Lawmakers received a brief update about Cardinal Innovations Healthcare Tuesday. One key point at issue - just when the state will return control of the organization to its newly picked board of directors.
The state took over Cardinal back in November citing serious financial mismanagement as the rationale.
And under state leadership North Carolina Secretary of Health and Human Services Mandy Cohen says when it comes to the day-to-day, currently Cardinal is a-okay.
"There was no service interruptions," she said, "they're paying their bills, they're paying providers, they're authorizing services."
Cardinal, by the way, is basically a Medicaid funded insurance company which pays for mental health, addiction treatment and developmental services for patients in 20 counties.
But the good report from Secretary Cohen doesn’t mean past controversies about excessive CEO pay and overly generous severance packages for executives have been put to bed.
Cardinal's budget is paid for by taxpayers.
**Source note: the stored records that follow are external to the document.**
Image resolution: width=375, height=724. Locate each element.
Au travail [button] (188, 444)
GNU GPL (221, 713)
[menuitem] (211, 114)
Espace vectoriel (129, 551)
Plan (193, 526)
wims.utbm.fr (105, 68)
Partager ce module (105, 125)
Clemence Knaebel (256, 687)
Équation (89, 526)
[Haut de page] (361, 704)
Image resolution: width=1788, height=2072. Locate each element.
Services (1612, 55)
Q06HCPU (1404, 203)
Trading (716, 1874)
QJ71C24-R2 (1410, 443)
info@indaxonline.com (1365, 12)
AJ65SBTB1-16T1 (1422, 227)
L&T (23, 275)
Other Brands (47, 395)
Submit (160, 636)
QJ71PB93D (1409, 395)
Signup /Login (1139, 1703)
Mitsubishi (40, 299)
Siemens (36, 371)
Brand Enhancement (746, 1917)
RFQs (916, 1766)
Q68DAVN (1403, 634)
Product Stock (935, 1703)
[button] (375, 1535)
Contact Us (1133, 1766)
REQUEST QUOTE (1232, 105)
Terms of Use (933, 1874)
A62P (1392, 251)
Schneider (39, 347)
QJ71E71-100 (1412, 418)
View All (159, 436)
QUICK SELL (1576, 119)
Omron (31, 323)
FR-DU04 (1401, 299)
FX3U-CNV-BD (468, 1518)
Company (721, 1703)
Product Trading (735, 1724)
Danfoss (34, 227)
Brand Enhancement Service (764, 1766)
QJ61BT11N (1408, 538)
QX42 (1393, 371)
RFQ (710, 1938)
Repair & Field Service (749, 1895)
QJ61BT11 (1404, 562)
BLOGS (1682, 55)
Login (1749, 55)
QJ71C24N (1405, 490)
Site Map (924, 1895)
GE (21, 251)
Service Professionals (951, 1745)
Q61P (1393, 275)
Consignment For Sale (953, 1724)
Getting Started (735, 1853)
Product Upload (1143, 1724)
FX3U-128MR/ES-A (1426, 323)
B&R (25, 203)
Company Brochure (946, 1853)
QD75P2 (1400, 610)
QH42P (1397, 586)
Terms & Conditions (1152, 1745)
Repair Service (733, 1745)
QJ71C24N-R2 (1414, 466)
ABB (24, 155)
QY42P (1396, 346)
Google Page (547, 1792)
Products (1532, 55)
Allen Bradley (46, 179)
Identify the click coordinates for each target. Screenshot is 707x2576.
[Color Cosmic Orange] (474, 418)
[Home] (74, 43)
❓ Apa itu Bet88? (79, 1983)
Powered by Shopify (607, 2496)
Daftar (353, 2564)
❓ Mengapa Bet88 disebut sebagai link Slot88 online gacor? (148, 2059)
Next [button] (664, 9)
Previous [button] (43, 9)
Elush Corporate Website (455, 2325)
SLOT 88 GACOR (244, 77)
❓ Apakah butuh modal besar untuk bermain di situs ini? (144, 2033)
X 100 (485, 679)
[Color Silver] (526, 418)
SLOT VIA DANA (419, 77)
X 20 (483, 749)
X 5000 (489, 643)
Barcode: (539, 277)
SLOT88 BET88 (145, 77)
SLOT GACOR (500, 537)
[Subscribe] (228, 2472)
Yet it paid $3.8 million in severance to former CEO Richard Topping and three other key employees who left just after Topping was fired. To make amends Cardinal says it will move an equal amount of money from its administrative budget to patient care. But lawmakers want that $3.8 million clawed back directly from the former employees. To that Secretary Cohen said simply, "It is a legal question and it's something our lawyers are looking at."
So, too, are lawyers with North Carolina's attorney general's office.
On the positive front, Cohen said her department is still on track to return Cardinal to self-rule in the near-term.